* _Assignment_: Could you output each line below exactly as it appears, excluding any pictures?

**** Data ****

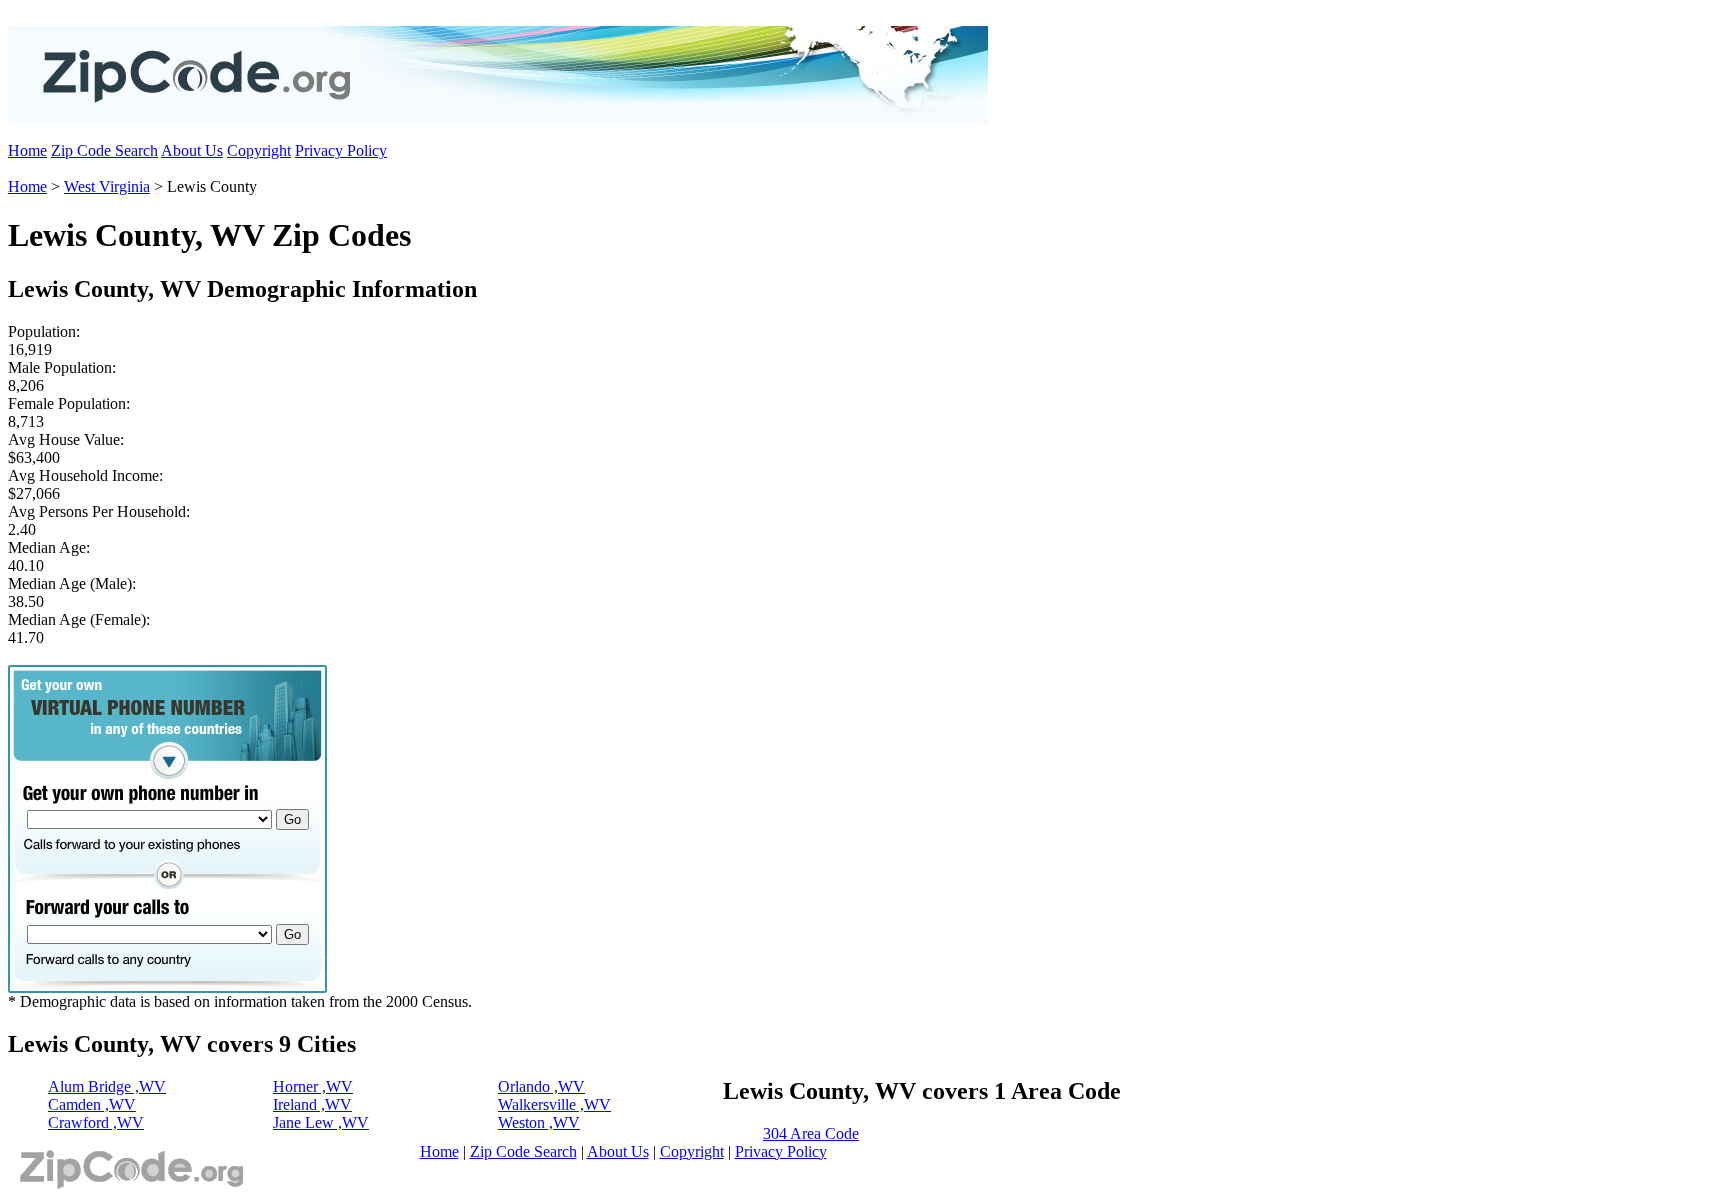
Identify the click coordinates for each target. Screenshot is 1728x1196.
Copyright (259, 150)
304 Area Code (811, 1133)
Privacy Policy (341, 150)
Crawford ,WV (96, 1122)
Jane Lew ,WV (321, 1122)
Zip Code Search (104, 150)
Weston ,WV (539, 1122)
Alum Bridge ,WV (107, 1086)
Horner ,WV (313, 1086)
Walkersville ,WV (554, 1104)
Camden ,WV (92, 1104)
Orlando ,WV (541, 1086)
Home (27, 150)
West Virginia (107, 186)
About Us (192, 150)
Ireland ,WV (312, 1104)
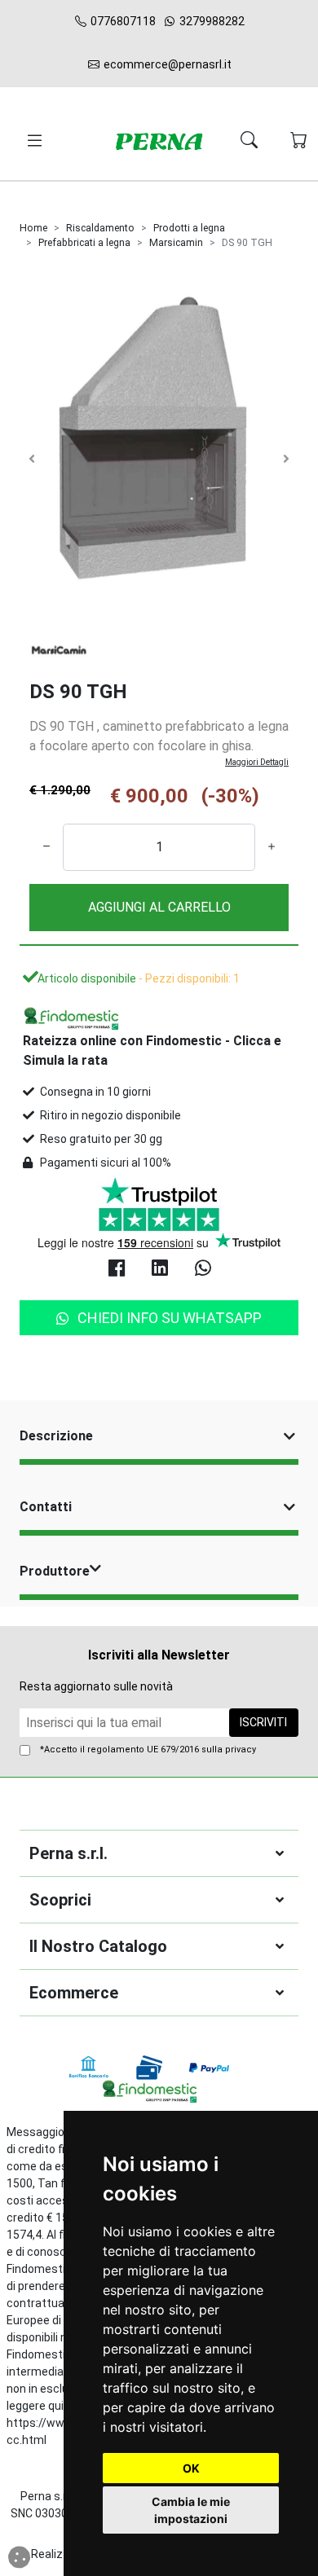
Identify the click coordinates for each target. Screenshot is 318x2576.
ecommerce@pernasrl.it (166, 64)
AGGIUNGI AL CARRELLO (159, 907)
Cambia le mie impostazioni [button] (191, 2510)
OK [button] (191, 2468)
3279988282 (211, 21)
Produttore (55, 1571)
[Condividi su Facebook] (116, 1269)
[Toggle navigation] (32, 141)
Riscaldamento (100, 228)
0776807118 (122, 21)
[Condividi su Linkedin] (159, 1269)
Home (33, 228)
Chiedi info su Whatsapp (169, 1317)
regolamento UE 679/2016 (143, 1749)
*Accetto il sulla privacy (148, 1749)
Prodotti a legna (189, 228)
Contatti (46, 1506)
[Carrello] (298, 141)
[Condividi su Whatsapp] (202, 1269)
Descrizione (56, 1436)
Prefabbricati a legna (84, 242)
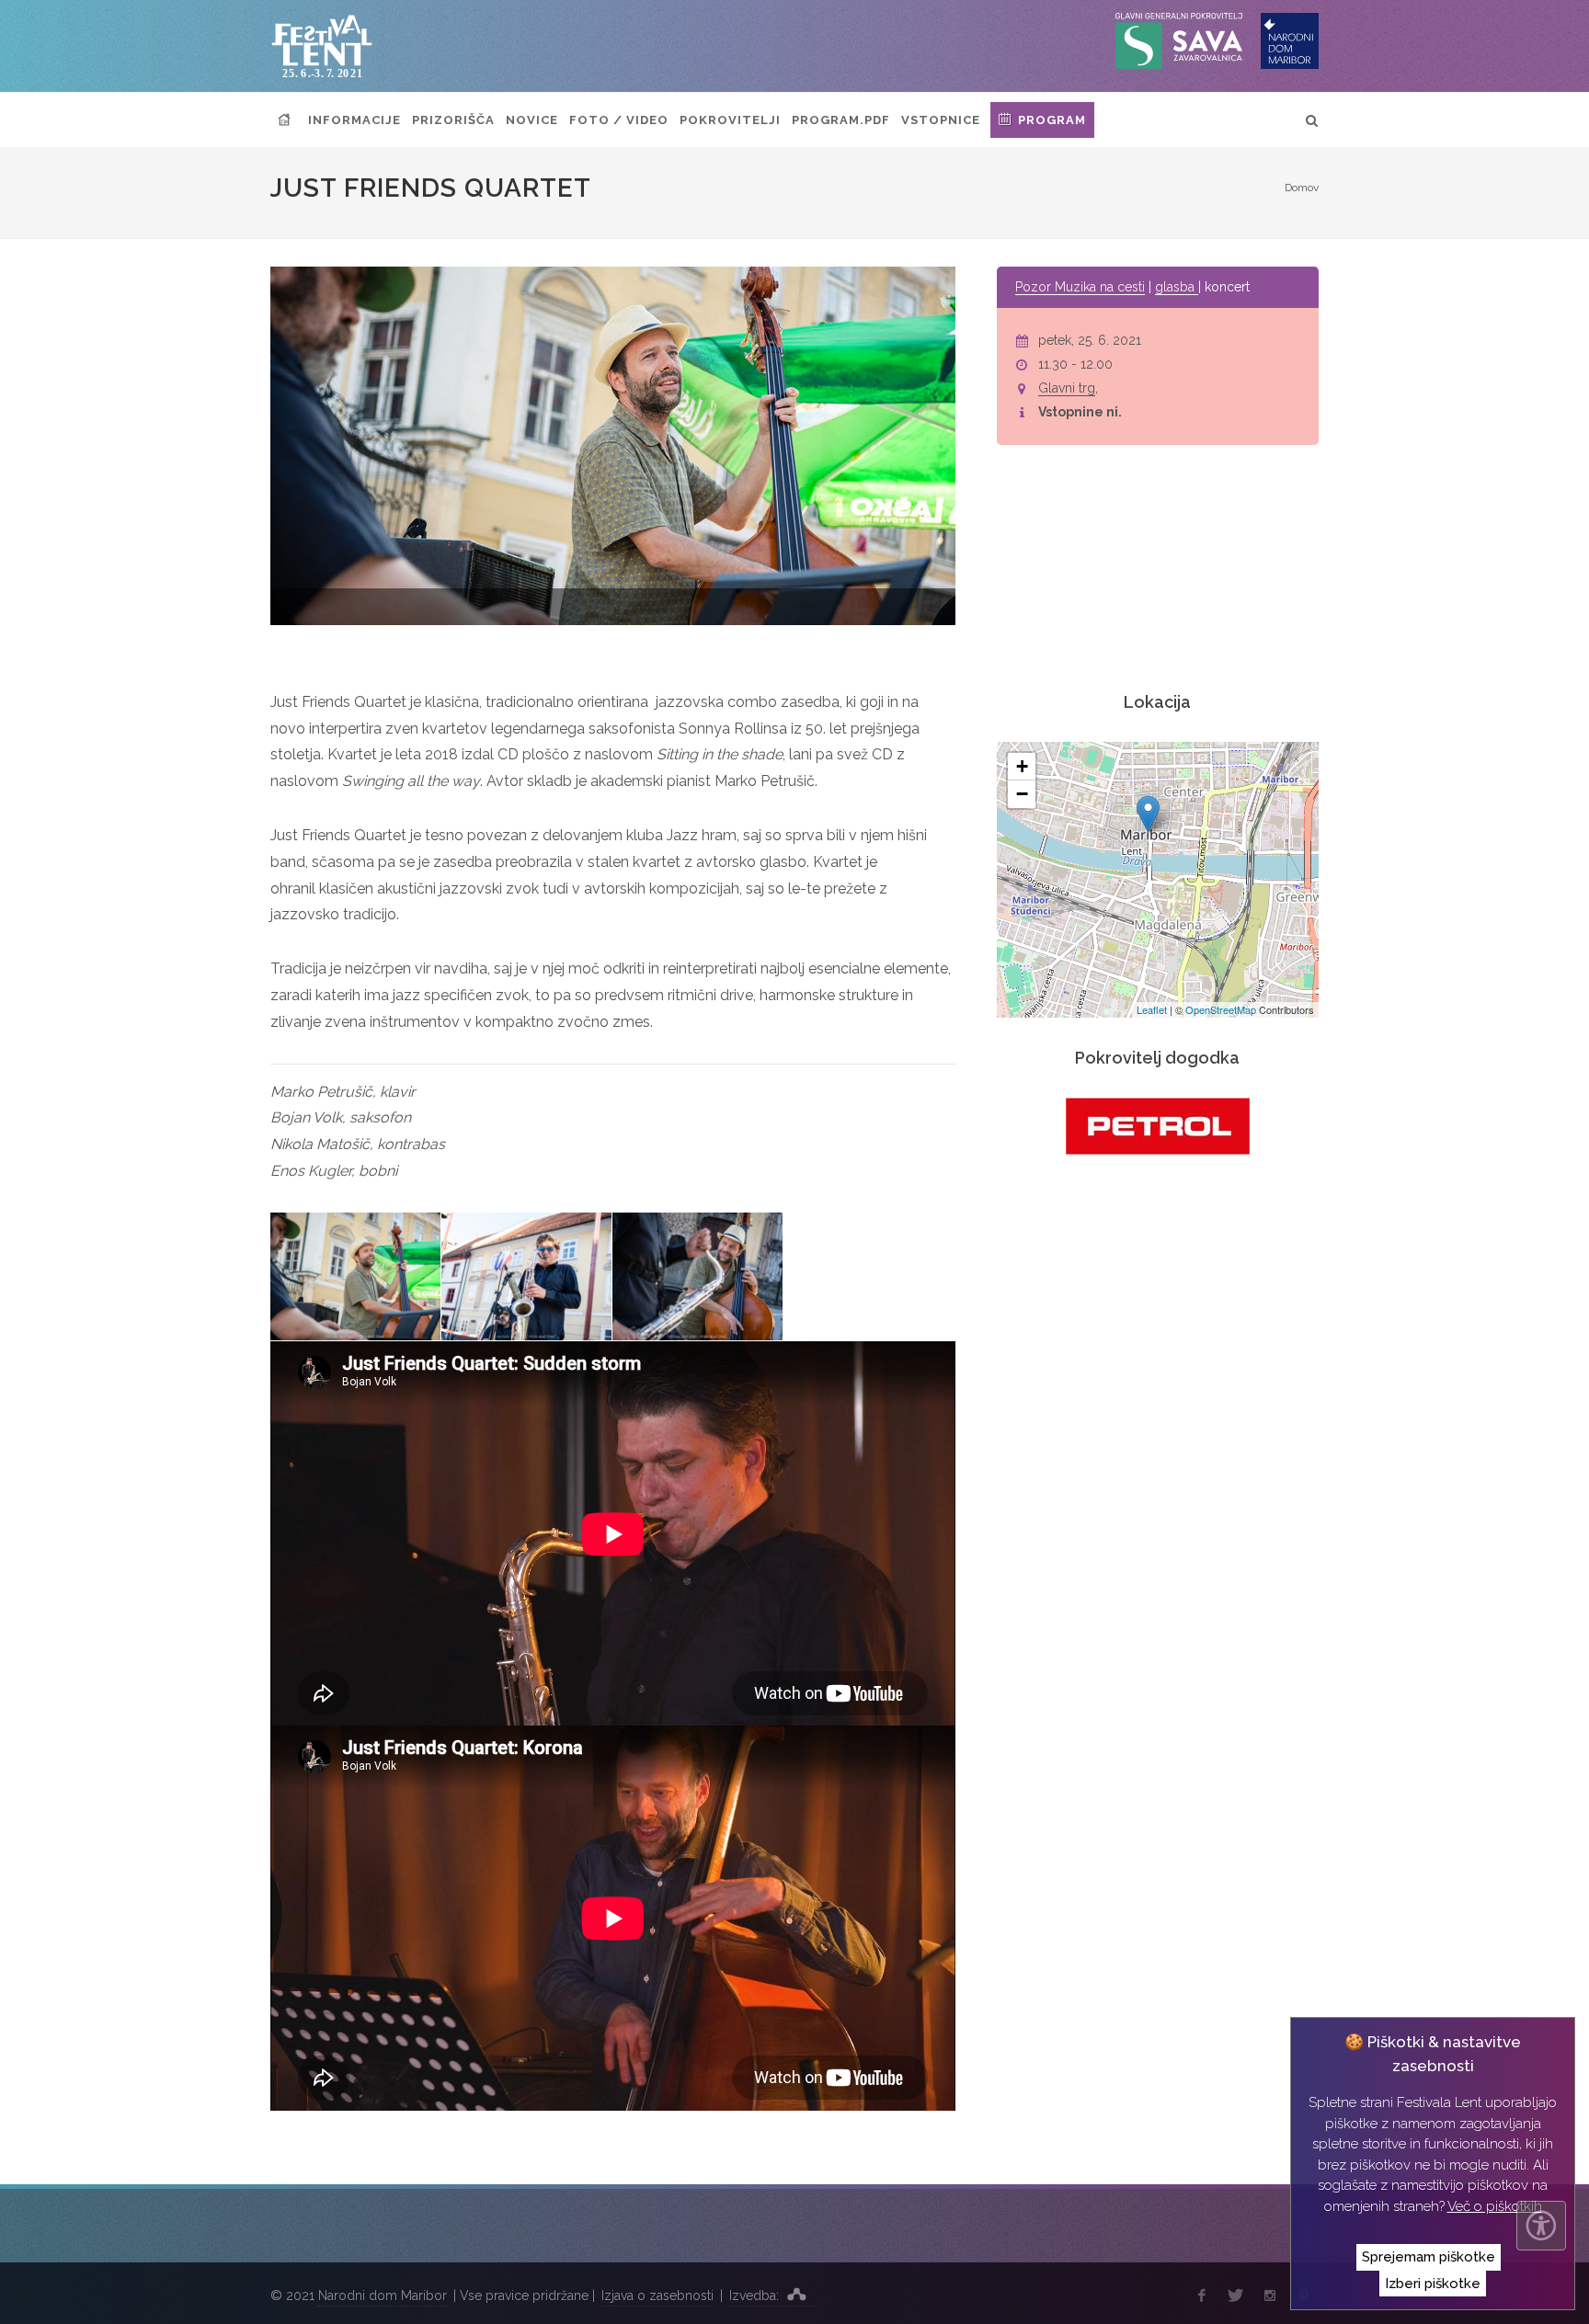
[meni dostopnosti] (1541, 2225)
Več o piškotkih (1494, 2206)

****

* _Output for this task_:
Identify the click coordinates for each target. Screenshot is 1728x1196.
Copyright (259, 150)
304 Area Code (811, 1133)
Privacy Policy (341, 150)
Crawford ,WV (96, 1122)
Jane Lew ,WV (321, 1122)
Zip Code Search (104, 150)
Weston ,WV (539, 1122)
Alum Bridge ,WV (107, 1086)
Horner ,WV (313, 1086)
Walkersville ,WV (554, 1104)
Camden ,WV (92, 1104)
Orlando ,WV (541, 1086)
Home (27, 150)
West Virginia (107, 186)
About Us (192, 150)
Ireland ,WV (312, 1104)
Identify the click coordinates for each target. Screenshot is 318x2576.
ecommerce@pernasrl.it (166, 64)
AGGIUNGI AL CARRELLO (159, 907)
Cambia le mie impostazioni [button] (191, 2510)
OK [button] (191, 2468)
3279988282 (211, 21)
Produttore (55, 1571)
[Condividi su Facebook] (116, 1269)
[Toggle navigation] (32, 141)
Riscaldamento (100, 228)
0776807118 (122, 21)
[Condividi su Linkedin] (159, 1269)
Home (33, 228)
Chiedi info su Whatsapp (169, 1317)
regolamento UE 679/2016 (143, 1749)
*Accetto il sulla privacy (148, 1749)
Prodotti a legna (189, 228)
Contatti (46, 1506)
[Carrello] (298, 141)
[Condividi su Whatsapp] (202, 1269)
Descrizione (56, 1436)
Prefabbricati a legna (84, 242)
[meni dostopnosti] (1541, 2225)
Več o piškotkih (1494, 2206)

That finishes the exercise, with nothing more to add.